━━━━━ Records for the exercise

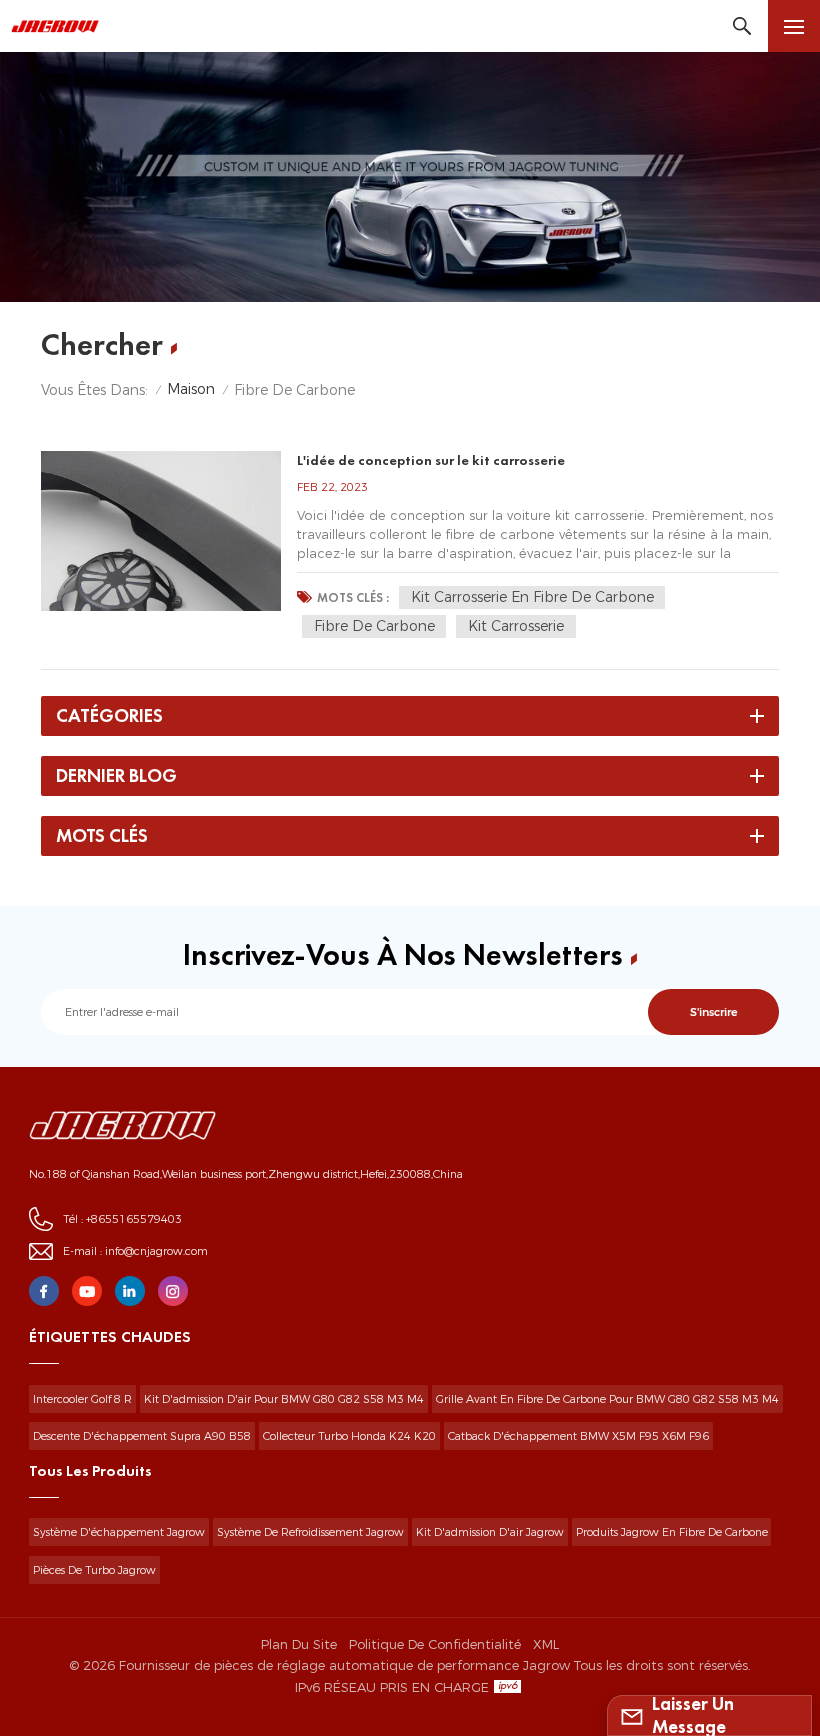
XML (546, 1644)
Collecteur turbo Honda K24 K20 (349, 1436)
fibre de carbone (374, 626)
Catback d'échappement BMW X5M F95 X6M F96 (578, 1436)
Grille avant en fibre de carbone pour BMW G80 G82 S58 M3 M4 (607, 1399)
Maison (191, 389)
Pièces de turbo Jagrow (94, 1570)
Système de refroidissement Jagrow (310, 1532)
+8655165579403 (134, 1219)
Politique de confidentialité (435, 1644)
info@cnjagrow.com (156, 1251)
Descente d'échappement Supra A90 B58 (142, 1436)
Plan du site (299, 1644)
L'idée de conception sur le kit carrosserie (431, 460)
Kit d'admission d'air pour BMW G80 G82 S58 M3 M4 (284, 1399)
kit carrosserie (516, 626)
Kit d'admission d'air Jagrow (490, 1532)
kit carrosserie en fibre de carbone (532, 597)
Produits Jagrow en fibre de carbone (672, 1532)
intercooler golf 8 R (82, 1399)
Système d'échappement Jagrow (119, 1532)
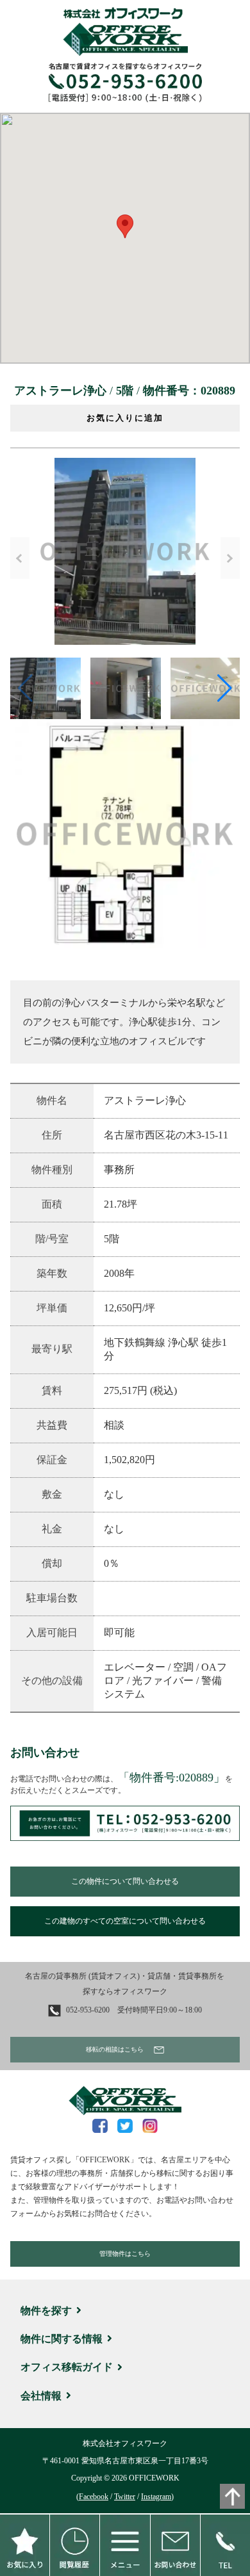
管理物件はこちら (125, 2253)
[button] (125, 226)
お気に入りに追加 (125, 418)
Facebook (93, 2496)
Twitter (124, 2496)
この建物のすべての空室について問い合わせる (125, 1920)
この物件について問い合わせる (125, 1881)
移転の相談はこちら (115, 2049)
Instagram (156, 2496)
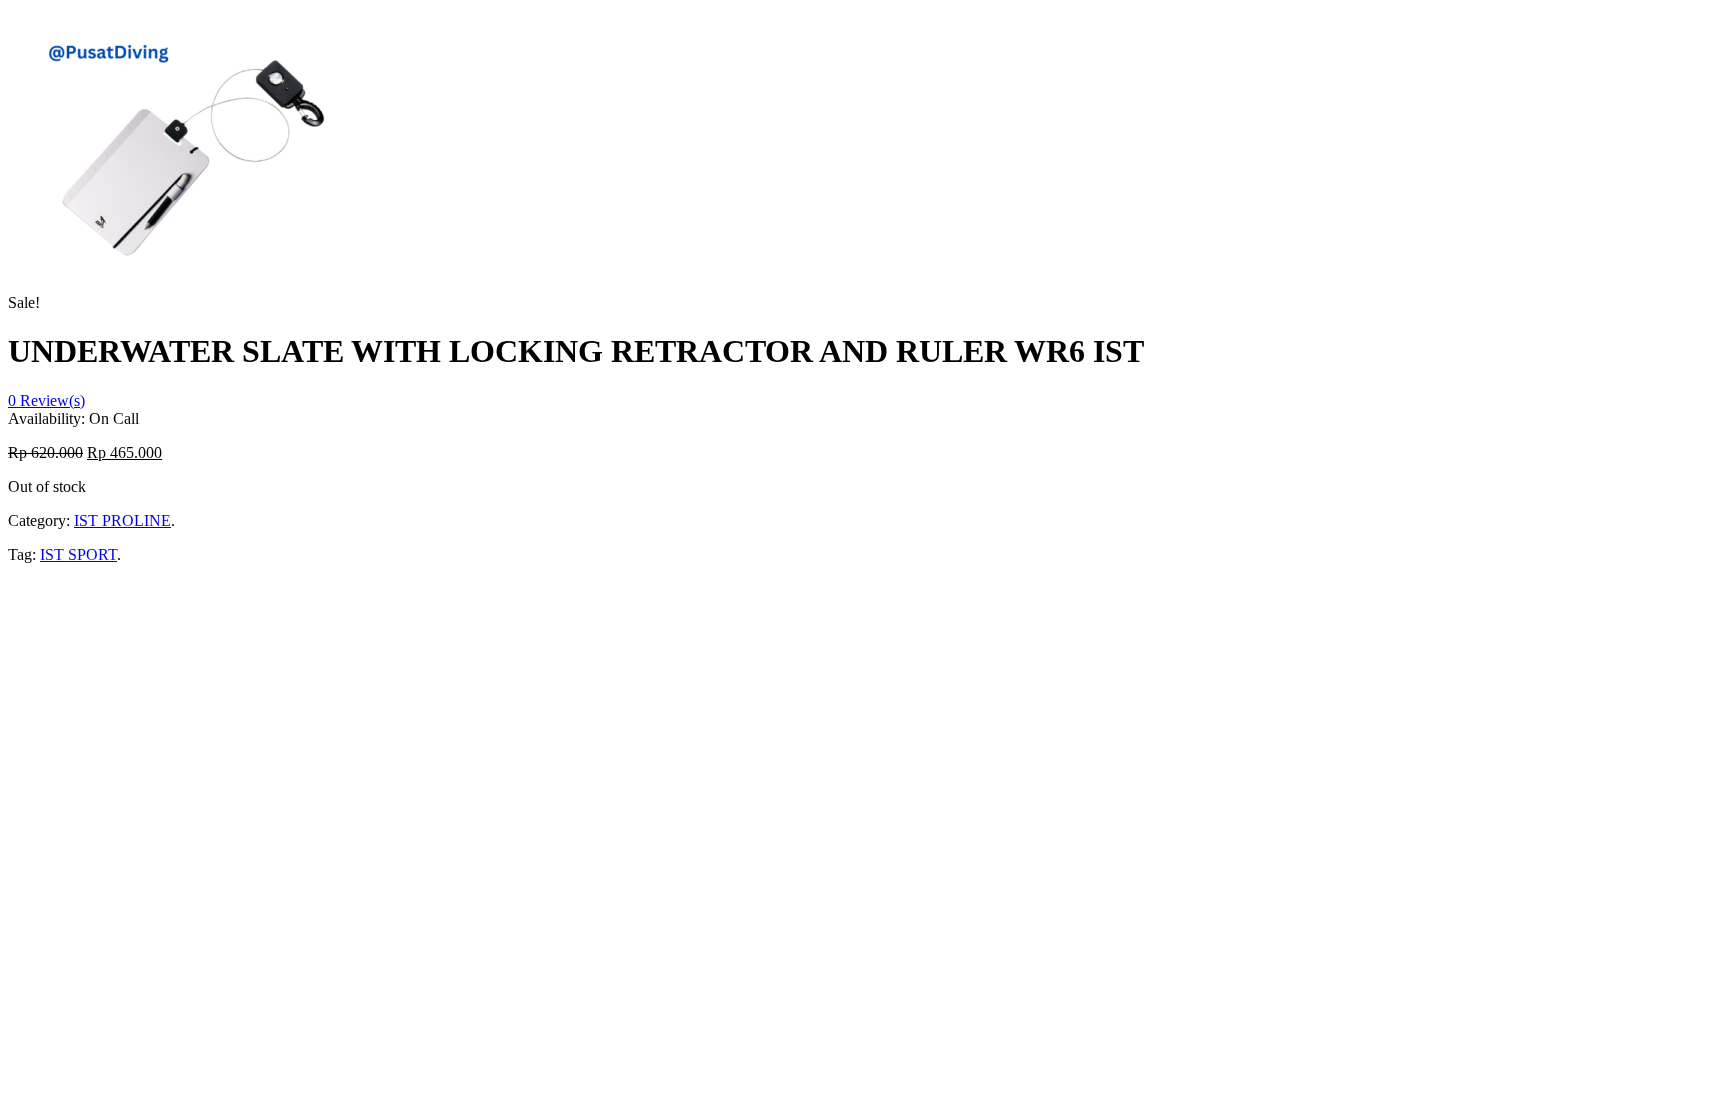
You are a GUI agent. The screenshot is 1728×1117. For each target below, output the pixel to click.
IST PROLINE (122, 520)
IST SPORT (78, 554)
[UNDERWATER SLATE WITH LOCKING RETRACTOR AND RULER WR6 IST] (194, 302)
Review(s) (46, 400)
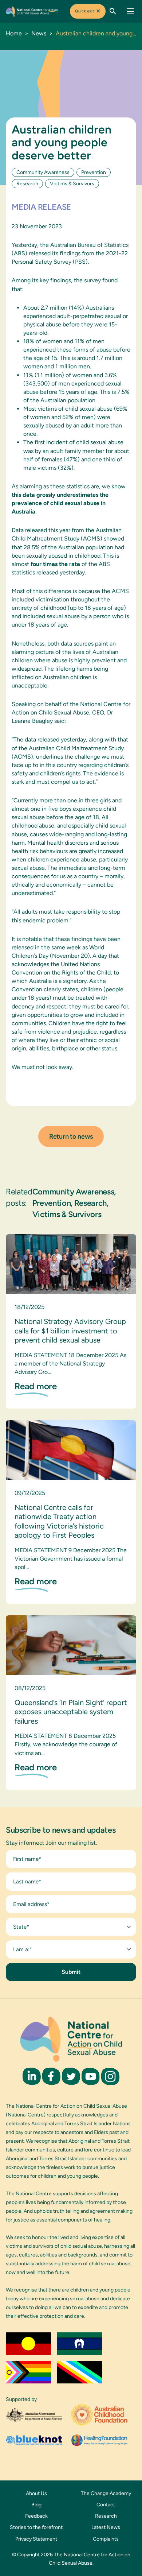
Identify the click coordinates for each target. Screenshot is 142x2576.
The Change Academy (106, 2493)
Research (106, 2516)
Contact (105, 2505)
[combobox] (71, 1927)
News (38, 33)
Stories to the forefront (36, 2527)
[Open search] (113, 11)
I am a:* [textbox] (22, 1949)
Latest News (105, 2527)
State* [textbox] (21, 1927)
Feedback (36, 2516)
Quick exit (87, 11)
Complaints (106, 2539)
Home (14, 33)
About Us (36, 2493)
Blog (36, 2505)
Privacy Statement (36, 2539)
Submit (71, 1971)
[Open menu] (130, 11)
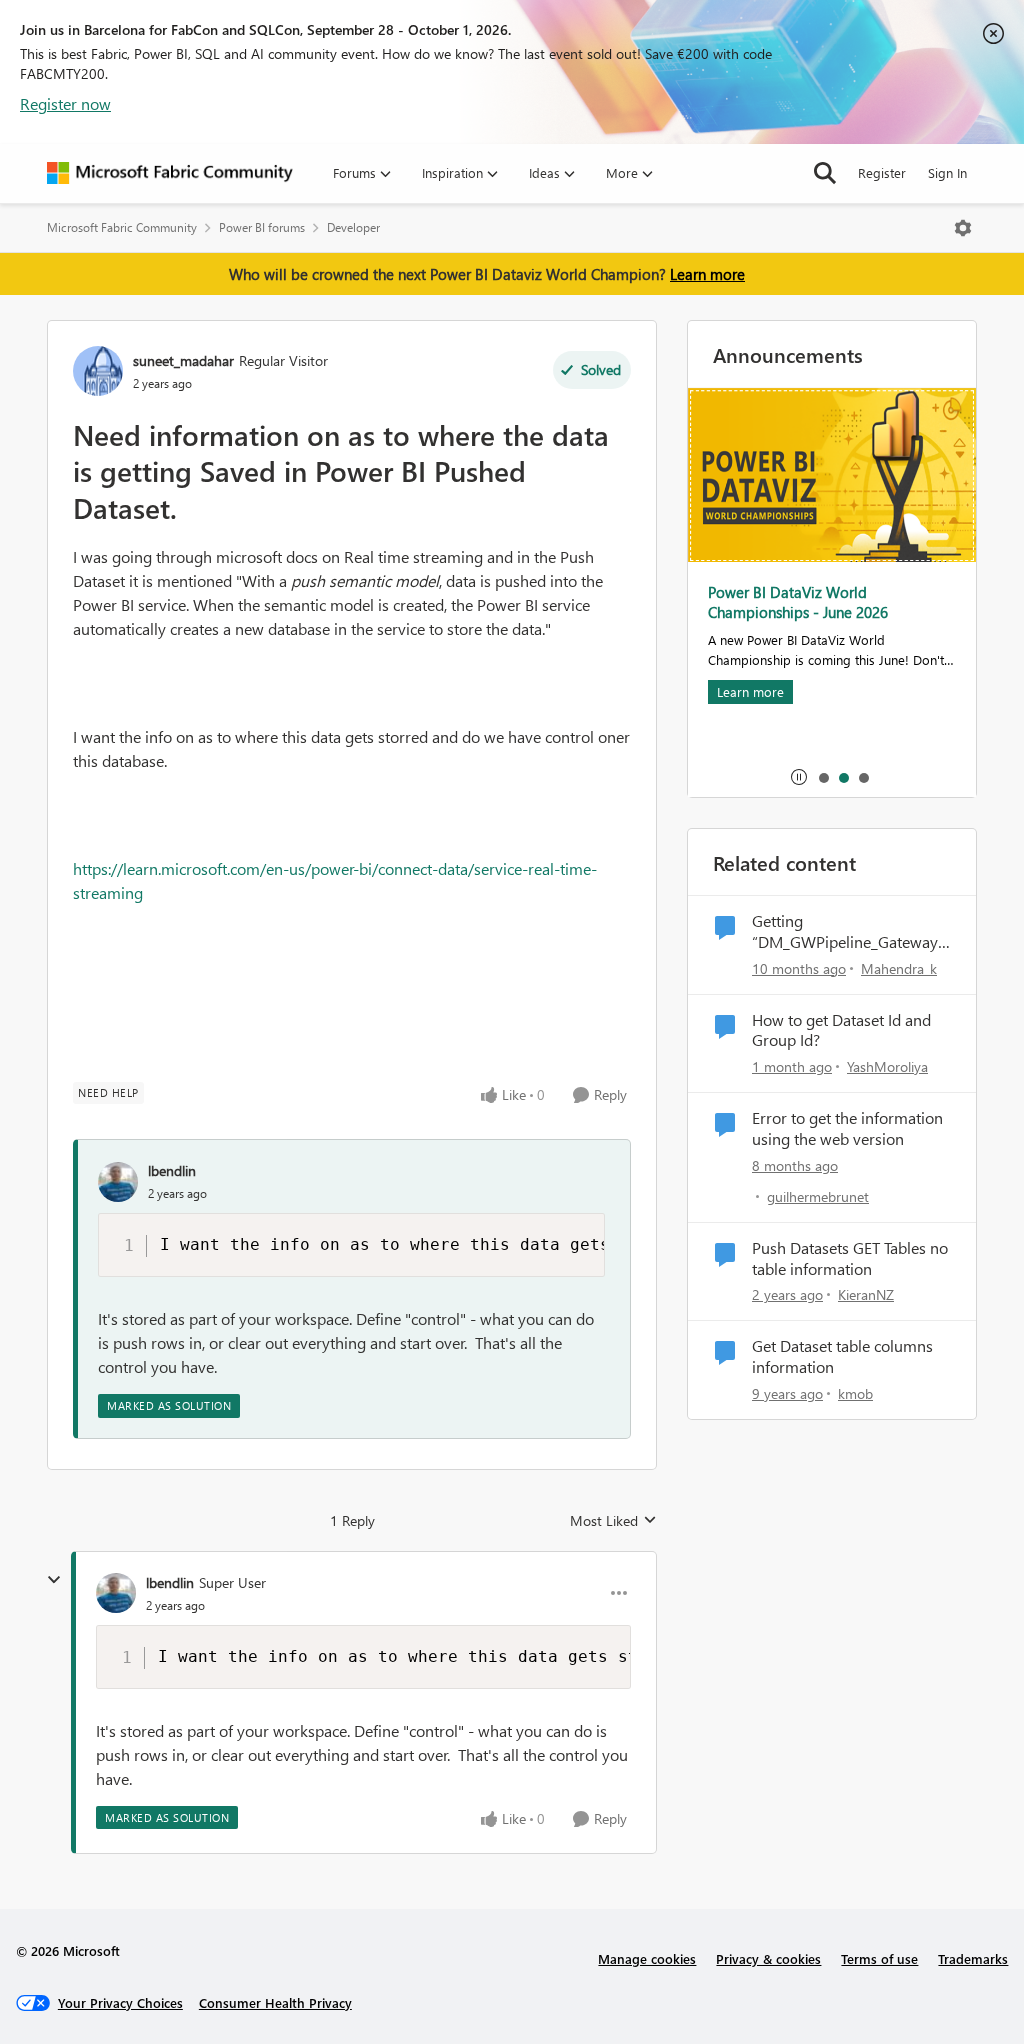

━━━━━━━━━━

## Task description:
Print the data again, word for word, without any pictures.

## Solution:
XML (546, 1644)
Collecteur turbo Honda K24 K20 (349, 1436)
fibre de carbone (374, 626)
Catback d'échappement BMW X5M F95 X6M F96 (578, 1436)
Grille avant en fibre de carbone pour BMW G80 G82 S58 M3 M4 (607, 1399)
Maison (191, 389)
Pièces de turbo Jagrow (94, 1570)
Système de refroidissement Jagrow (310, 1532)
+8655165579403 (134, 1219)
Politique de confidentialité (435, 1644)
info@cnjagrow.com (156, 1251)
Descente d'échappement Supra A90 B58 (142, 1436)
Plan du site (299, 1644)
L'idée de conception sur le kit carrosserie (431, 460)
Kit d'admission d'air pour BMW G80 G82 S58 M3 M4 (284, 1399)
kit carrosserie (516, 626)
Kit d'admission d'air Jagrow (490, 1532)
kit carrosserie en fibre de carbone (532, 597)
Produits Jagrow en fibre de carbone (672, 1532)
intercooler golf 8 R (82, 1399)
Système d'échappement Jagrow (119, 1532)
管理物件はこちら (125, 2253)
[button] (125, 226)
お気に入りに追加 (125, 418)
Facebook (93, 2496)
Twitter (124, 2496)
この建物のすべての空室について問い合わせる (125, 1920)
この物件について問い合わせる (125, 1881)
移転の相談はこちら (115, 2049)
Instagram (156, 2496)
You are a GUI agent. The screenshot is 1728×1117. For each target below, output the pixel to click.
IST PROLINE (122, 520)
IST SPORT (78, 554)
[UNDERWATER SLATE WITH LOCKING RETRACTOR AND RULER WR6 IST] (194, 302)
Review(s) (46, 400)
Identify the click coordinates for each target. Screenshot is 142x2576.
The Change Academy (106, 2493)
Research (106, 2516)
Contact (105, 2505)
[combobox] (71, 1927)
News (38, 33)
Stories to the forefront (36, 2527)
[Open search] (113, 11)
I am a:* [textbox] (22, 1949)
Latest News (105, 2527)
State* [textbox] (21, 1927)
Feedback (36, 2516)
Quick exit (87, 11)
Complaints (106, 2539)
Home (14, 33)
About Us (36, 2493)
Blog (36, 2505)
Privacy Statement (36, 2539)
Submit (71, 1971)
[Open menu] (130, 11)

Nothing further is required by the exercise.